• THE TASKS:
[1] According to the passage on Woodrow Wilson, why was his election in November 1912 almost inevitable? Answer in one to three sentences.
[2] Name every reform that the passage on Woodrow Wilson says he put into operation as governor of New Jersey.
[3] Write the next part of the passage on Woodrow Wilson, picking up right after its final sentence.

In 1910 Mr. Wilson was urged to become a candidate for governor of New Jersey. He was elected as a Democrat in a state which had been Republican for sixteen years. As governor of New Jersey he was able to put into operation many reforms which his long study of political philosophy had convinced him were wise. Among these were a direct-primary law and a corrupt-practices act which have since met with general acceptance in our political system. A law creating a public-utilities commission and establishing stringent control over corporations has generally been regarded a most salutary reform in dealing with the difficult matter of relationship between the state and the corporations. Mr. Wilson's success in bringing about these reforms was so marked that he soon became a leading candidate for the presidency. At the Democratic National Convention in Baltimore in 1912 Mr. Wilson was nominated on the forty-sixth ballot. A split in the Republican party that year made his election in November almost inevitable. Mr. Wilson

received 435 electoral votes out of 531.

As president, Mr. Wilson has acted along the same lines of progressive and constructive statesmanship which made

him so successful as president of Princeton and governor of New Jersey. He was reëlected in November, 1916, for a second term.

HIS LITERARY WORK

The most remarkable and significant accomplishment of Woodrow Wilson's undergraduate college days was an article on "Cabinet Government in the United States,' published in the International Review for August, 1879. The article is marked by a breadth of knowledge, range of vision, and independence of thought rarely found in a young man of twenty-three. The Princeton University library has an incomplete bibliography of the published writings and addresses of Woodrow Wilson. This list shows seventy-five titles for the twenty-five years between 1875 and 1900.

• SOURCE EXCERPT:
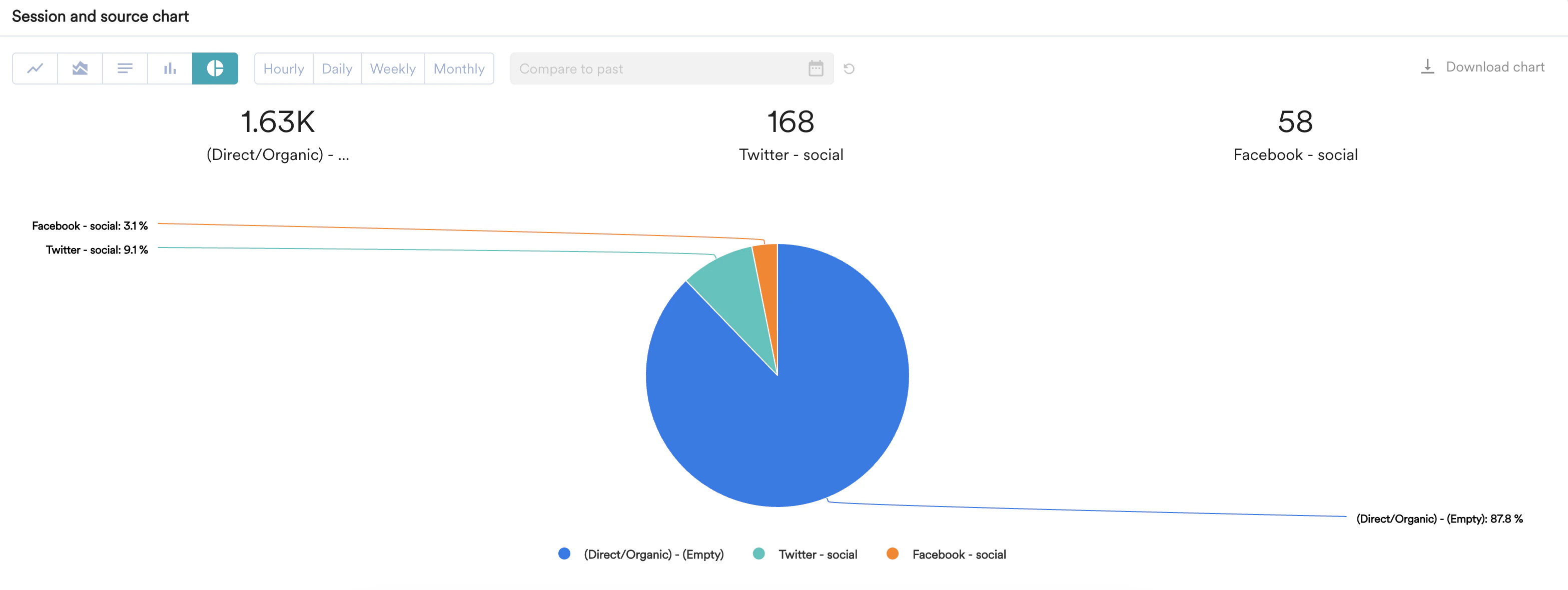
Task: Activate the pie chart view
Action: coord(215,68)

• ANSWERS TO THE PROBLEMS:
[1] His election was almost inevitable because the Republican party split that year.

[2]
- A direct-primary law
- A corrupt-practices act
- A law creating a public-utilities commission and establishing stringent control over corporations

[3]
The following list includes some of the most important of his books and magazine articles:

Congressional Government, A Study of American Politics. 1885. The State Elements of History and Practical Politics. 1889. Division and Reunion.

1893.

An Old Master and Other Political Essays. 1893.

Mere Literature. 1896.

History of the American People (5 vols.). 1901.
Constitutional Government in the United States.

1908.

Mr. Cleveland as President. Atlantic Monthly, March, 1897.
The Makers of the Nation. Atlantic Monthly, July, 1897.
On Being Human. Atlantic Monthly, September, 1897.
A Lawyer with a Style. Atlantic Monthly, September, 1898.
Reconstruction of the Southern States. Atlantic Monthly,
January, 1901.

Politics, 1857-1907. Atlantic Monthly, November, 1907.
The States and the Federal Government. North American
Review, May, 1908.

Woodrow Wilson's style is marked by vivacity and incisiveness, and at times possesses considerable literary charm. Mr. Wilson is an independent thinker, of remarkable breadth of vision, and his discussions of political and historical questions are always clear and convincing. He makes few false motions, uses no superfluous words, but like a master workman makes all his strokes tell. Another noteworthy quality of Woodrow Wilson, the writer, is the measured judgment and calm detachment with which he treats of subjects which ordinarily rouse men's passion to the boiling point. An early example of this characteristic is his essay on "Mr. Cleveland as President" written before the end of Mr. Cleveland's second term. His war addresses are marked by the same cool judgment, the same clear independent thinking, the same range of vision, and the same incisive style which are characteristic of his earlier literary productions. One is never at a loss for his meaning: his words ring like steel on flint; his judgment is never swayed by passion.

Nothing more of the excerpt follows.